Nel 2008, l’area viene segnalata come SIN: occorre una bonifica al più presto. Questa data, però, segnerà l’inizio di un calvario lungo 13 anni. Il primo processo si tiene nel 2009, ma prevede soltanto il rinvio a giudizio di 27 persone; la faccenda viene ripresa nel 2013, dove i rinviati diventano 19. Gli imputati sono gli ex amministratori della M. e della A. Il 19 Dicembre del 2014, però, la sentenza della Corte d’Assise di Chieti li assolve tutti: il reato di disastro ambientale è caduto in prescrizione perché definito colposo e non doloso – in altre parole, “non sapevano di inquinare”.
Questa seconda sentenza si rivelerà, inoltre, particolarmente nebbiosa per delle presunte accuse di pressioni alla giuria popolare. Successivamente, un’ulteriore sentenza condanna 10 dei precedenti 19 imputati: è il 17 Febbraio del 2017. Il reato di avvelenamento è stato finalmente riconosciuto, anche se prescritto. La vicenda non si conclude qui: la Cassazione ribalta la sentenza ed il 28 Settembre 2018, 4 accusati vengono assolti e le restanti 6 vengono nuovamente prescritte.
Soltanto nell’aprile del 2020 viene riconosciuta l’effettiva colpevolezza dell’Edison (ereditaria della Montedison), che è costretta a bonificare le discariche 2A e 2B: è la sede della famosa sentenza dell’avvocato Cristina Gerardis, “chi inquina paga“.
Ma la realtà ancora più grave di tutta la vicenda è che, per lunghissime diatribe burocratiche e giudiziarie, la bonifica di Bussi non è ancora stata fatta.

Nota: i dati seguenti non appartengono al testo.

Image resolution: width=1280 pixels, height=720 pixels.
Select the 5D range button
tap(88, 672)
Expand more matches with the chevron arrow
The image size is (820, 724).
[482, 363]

IL PROBLEMA DELL’INDIFFERENZA AMBIENTALE E L’EDUCAZIONE ALL’AMBIENTE

Ciò che più ci inorridisce è guardare indietro a questa vicenda come un fallimento nostro. Ci spaventano le svariate fonti che attestano che molti in città sapessero dello smaltimento illegale. Tutto sembra essere avvenuto sotto gli occhi di tutti ed allo stesso tempo di nessuno: non si tratta solo di omertà. Il nocciolo del problema è la nostra visione della Natura.

Come attestato dal filosofo Umberto Galimberti, è a partire dalla tradizione giudaico-cristiana, che l’uomo si relaziona alla Natura come suo dominatore. Dio avrebbe consegnato nelle mani dell’uomo la Natura, gli avrebbe permesso di controllarla a suo piacimento e di usarla (sfruttarla) come mezzo. È proprio di “mezzo” ciò di cui parla Galimberti, illustrando come questo pensiero sia presente per tutta la durata della storia occidentale: come dimenticare, d’altronde, la morale kantiana? “L’uomo è da trattare sempre come un fine e mai come un mezzo”, direbbe il filosofo tedesco, donando all’umano il pretesto (scorretto) per poter comandare a piacimento tutto ciò che non sia uomo: la Natura è di nuovo “mezzo”.

Il lato più negativo di tutta la questione è l’ambivalenza nascosta di questa visione del mondo. Pensare che l’ambiente possa essere mezzo, e possa, quindi, essere usato a proprio piacimento, senza limiti morali o etici, è stato il monito della nostra società. Guardando indietro, l’inquinamento ambientale, diretta causa del pensiero appena esposto, ha sempre, come risvolto, il male dell’uomo. Che sia nelle manifestazioni di un clima che sta diventando, poco a poco, sempre più distruttivo, o che sia nelle altissime percentuali di tumori riscontrate nella zona di Bussi, la Natura come mezzo non sembra più la via da percorrere.